* **What this task involves**: Copy the listing exactly; drop the pictures.
** Task material follows **
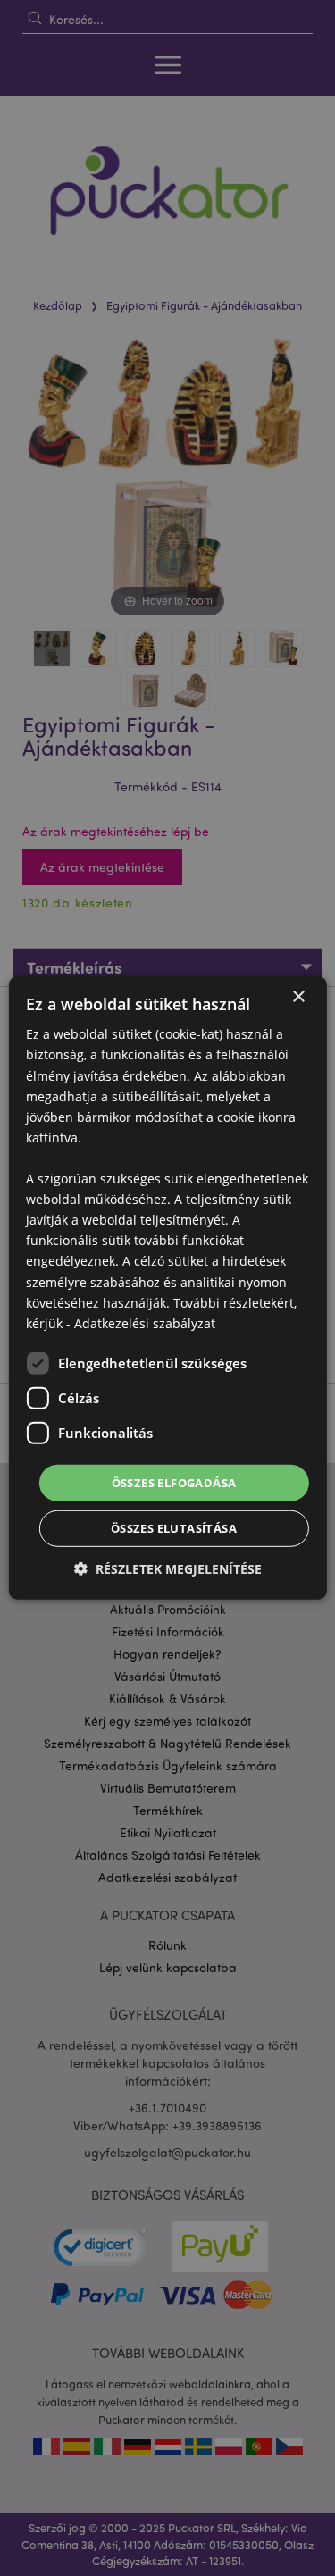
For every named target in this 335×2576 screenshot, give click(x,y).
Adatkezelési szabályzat (144, 1323)
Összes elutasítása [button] (174, 1528)
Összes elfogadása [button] (174, 1483)
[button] (168, 1568)
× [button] (298, 997)
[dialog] (167, 1288)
** End of Task material **
* **Output for this task**:
For every named target in this 335×2576 screenshot, give click(x,y).
Adatkezelési szabályzat (144, 1323)
Összes elutasítása [button] (174, 1528)
Összes elfogadása [button] (174, 1483)
[button] (168, 1568)
× [button] (298, 997)
[dialog] (167, 1288)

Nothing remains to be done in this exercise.